**WHAT YOU HAVE TO DO**
Reproduce the items word for word from the line with "You are a computer-use agent." through the end of the items. Leave out the pictures.
===
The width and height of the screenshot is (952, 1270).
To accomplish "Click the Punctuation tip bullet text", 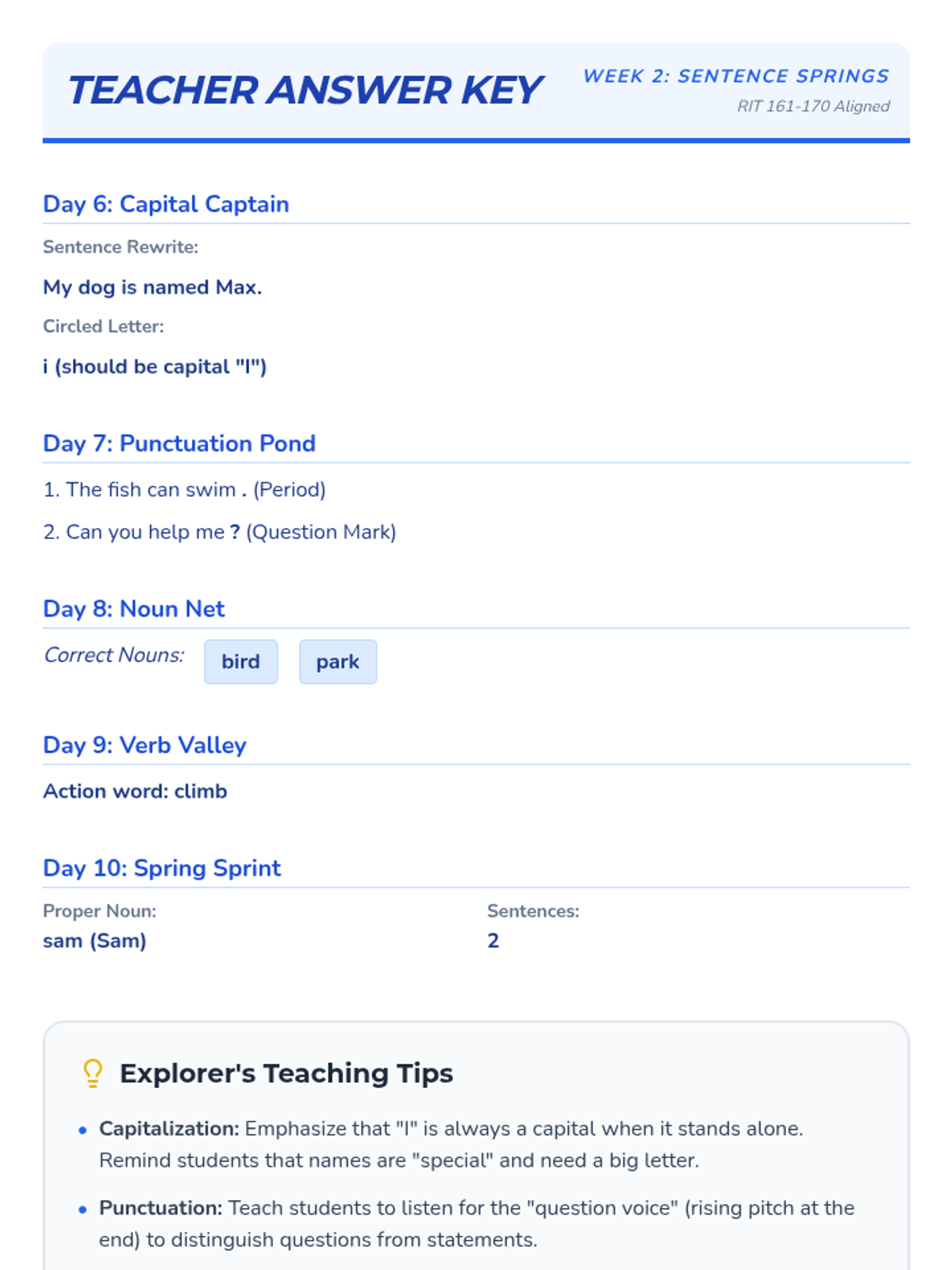I will point(476,1223).
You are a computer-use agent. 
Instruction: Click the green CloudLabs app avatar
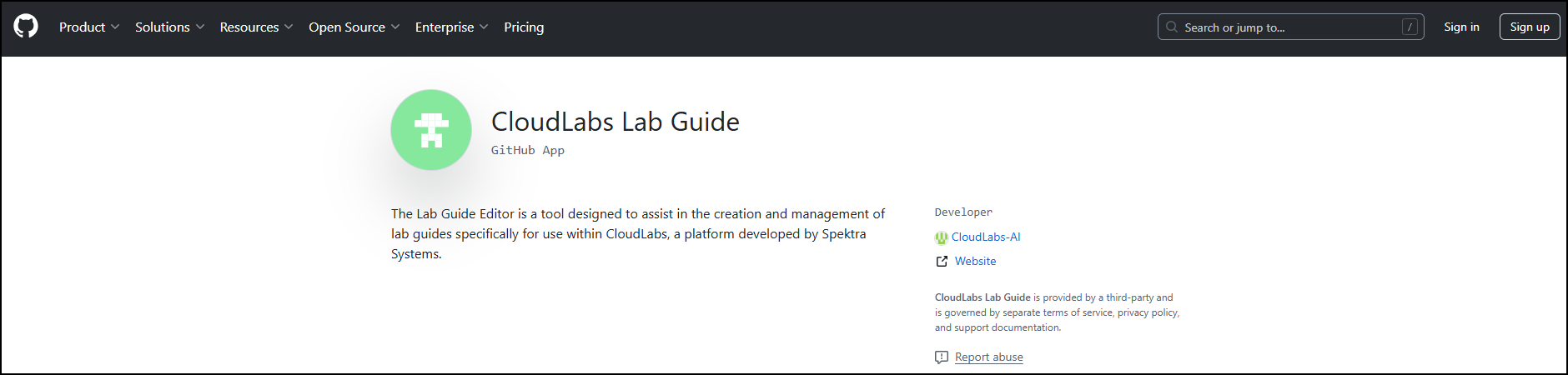point(431,130)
===
**RESPONSE TO THE TASK**
You are a computer-use agent. 
Instruction: Click the green CloudLabs app avatar
point(431,130)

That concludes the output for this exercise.